85
„Hans, denk aan je prestige en laat Maar’ nu alsjeblieft aan haar werk, anders wordt ’t hier heelemaal een zoodje.” „Hans!” het was Alfred’s stem, die hem naar boven riep. „Hoor dat nou!” Hans ondersteunde met beide handen z’n ondeugend hoofd. „Geen seconde kunnen ze je hier met rust laten. Net wilde ik gezellig met de zangvogel gaan kouten, of daar commandeert m’n gestrenge heer broeder me weer naar boven. Mieke, wacht je op m’n terugkeer?” „Wat een type!” lachte Mieke, toen hij naar bovten was gegaan. „En wat is ie knap, Nini! heb je me nooit verteld.” „Het jog heeft nou gewoon alles voor,” zei Nini. „Een groot talent, ’n knap gezicht en verbazend vlot.”
„Hij speelt viool, niet?”
„En hoe! Alfred heeft gisterenavond met hem gemusiceerd en was verrukt over zijn spel.

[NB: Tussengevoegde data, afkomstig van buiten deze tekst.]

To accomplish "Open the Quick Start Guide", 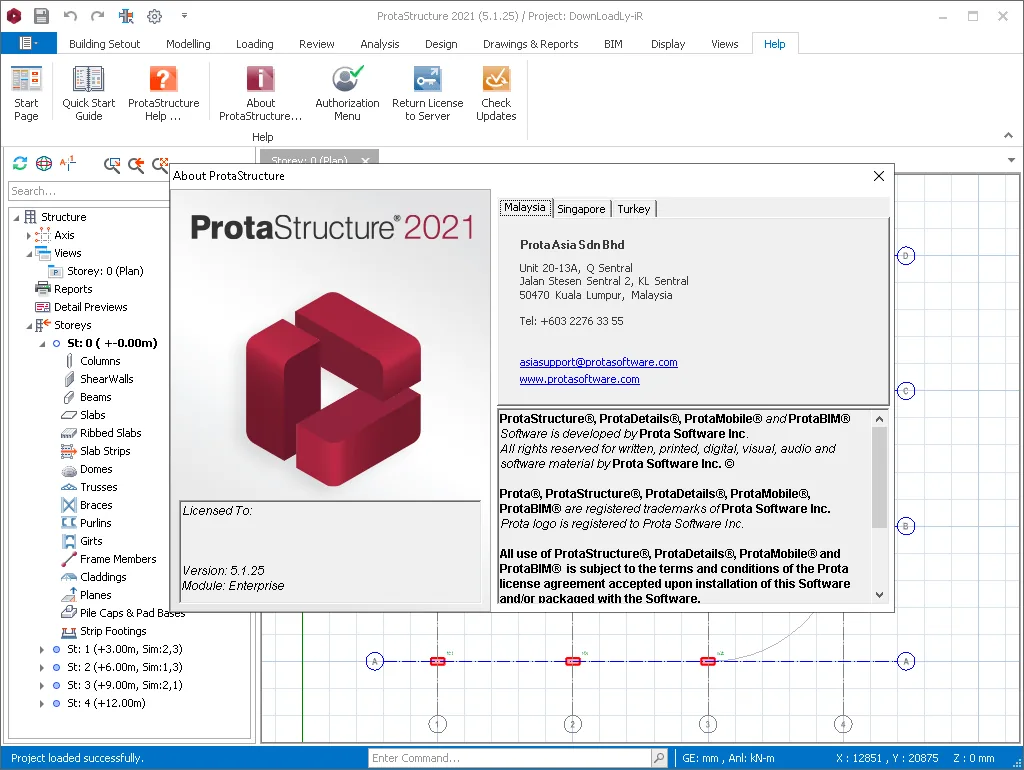I will tap(88, 93).
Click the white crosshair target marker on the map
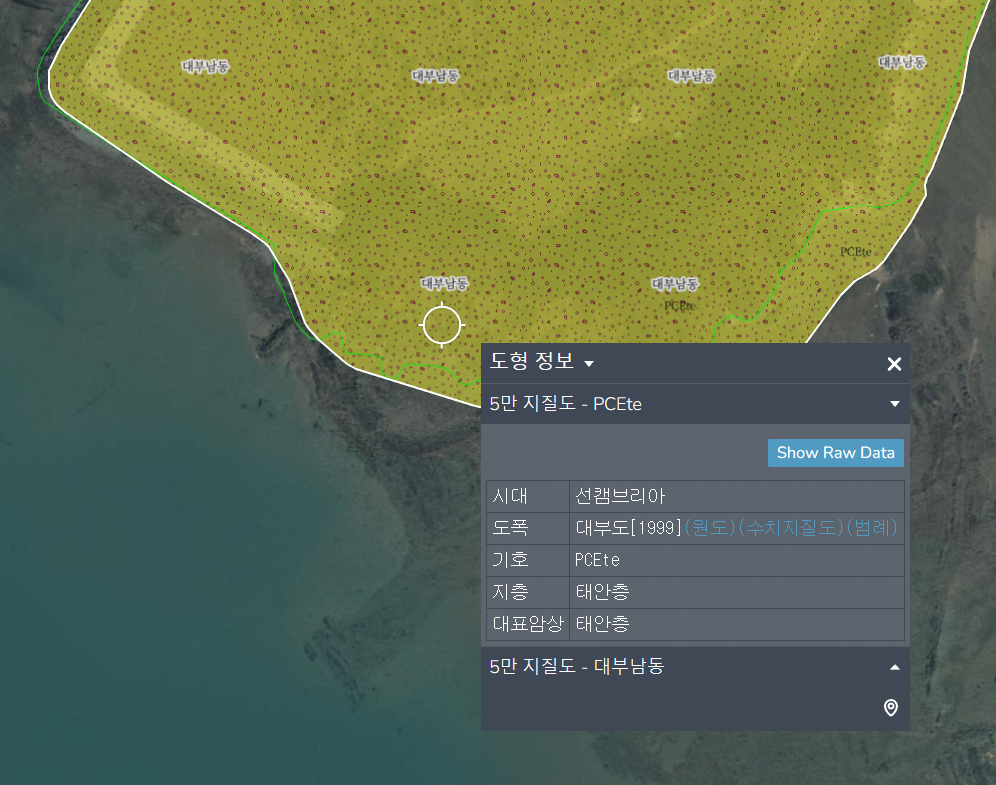996x785 pixels. tap(442, 325)
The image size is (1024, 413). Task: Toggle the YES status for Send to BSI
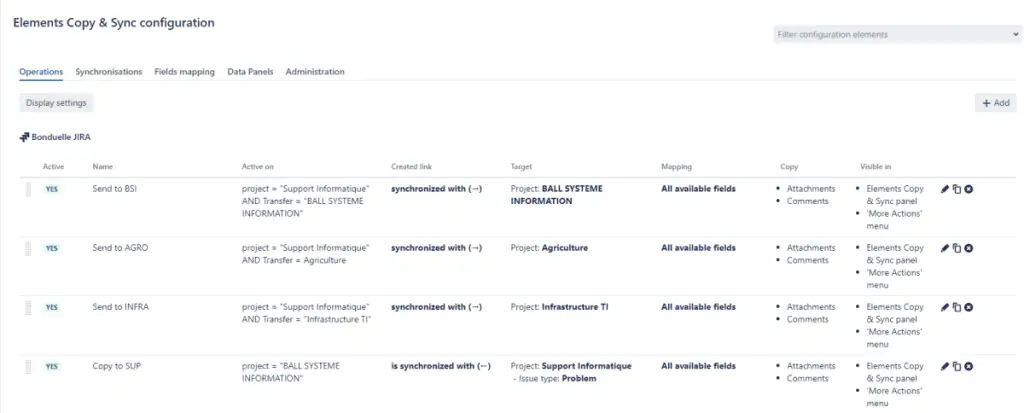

We hebben hem in een vol jaar niet gehoord en hij is enorm vooruit gegaan, ’t Is zoo eigenaardig, oogenschijnlijk is hij een jongen, die aan niets anders dan pret maken denkt, eigenlijk een wat oppervlakkig type, maar in zijn werk is hij van een ijver, die door niets te stuiten is. Stel je voor, Mieke, om z’n studie in Berlijn te kunnen bekostigen, speelt hij in een groot orkest, waar op zichzelf al veel werk aan verbonden is met uitvoeringen en repetities, en in zijn vrijen tijd studeert hij. Het feit, dat ze een Hollander in zoo’n groot, Berlijnsch orkest aangenomen hebben, pleit wel voor zijn spel.”

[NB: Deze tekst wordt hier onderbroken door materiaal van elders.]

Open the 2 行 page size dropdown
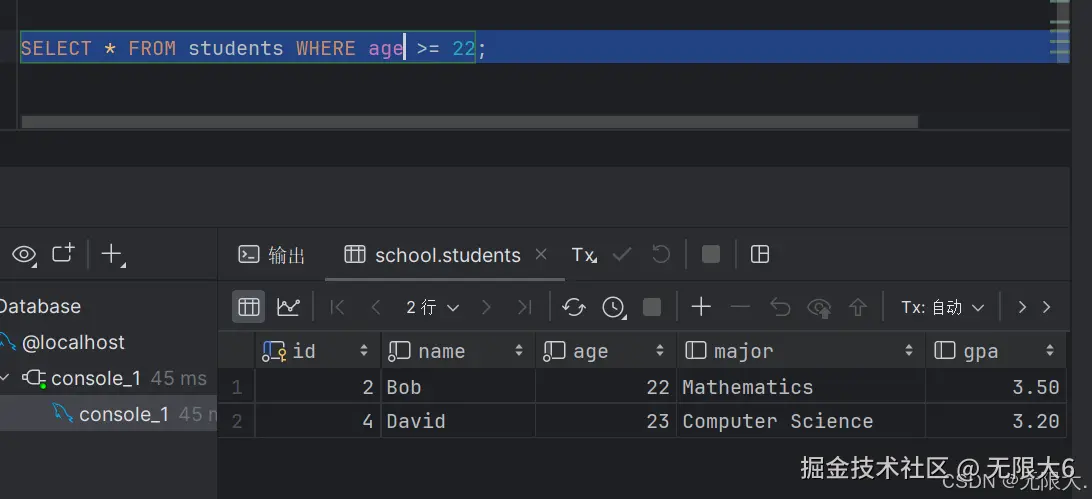The height and width of the screenshot is (499, 1092). pos(432,307)
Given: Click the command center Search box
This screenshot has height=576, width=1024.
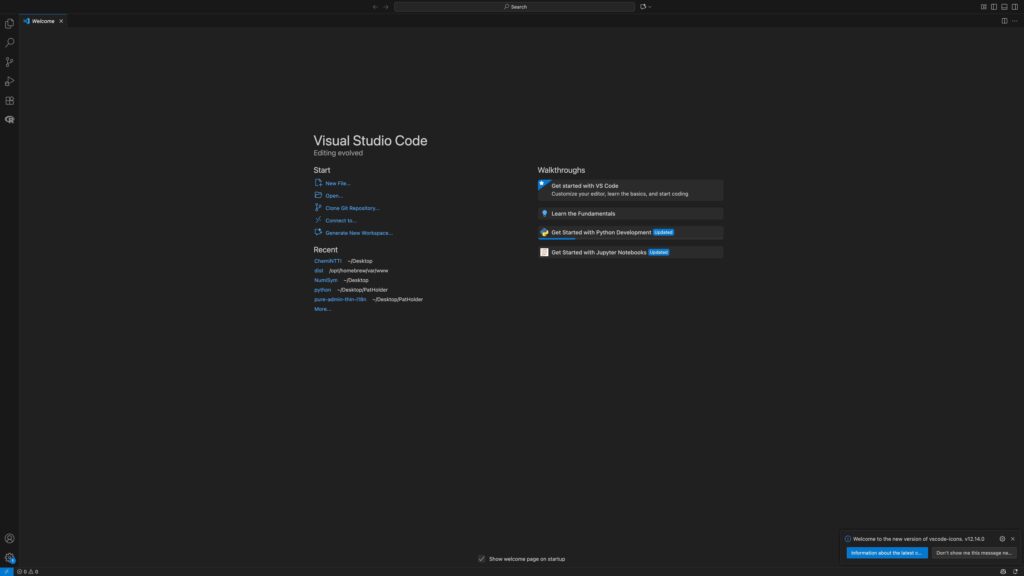Looking at the screenshot, I should point(514,6).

„Ongeloofelijk,” verbaasde Mieke zich. „Als je hem ziet, zou je heusch denken, dat er geen grein ernst in hem is.” „Hij is net een speelsche, jonge hond. Stoeien en plagen is zijn lust en leven en in zijn overmoed gaat hij de grenzen wel eens te buiten. Als ik dat zeg, Mieke, want je weet, ik geef niet zooveel om de grenzen.”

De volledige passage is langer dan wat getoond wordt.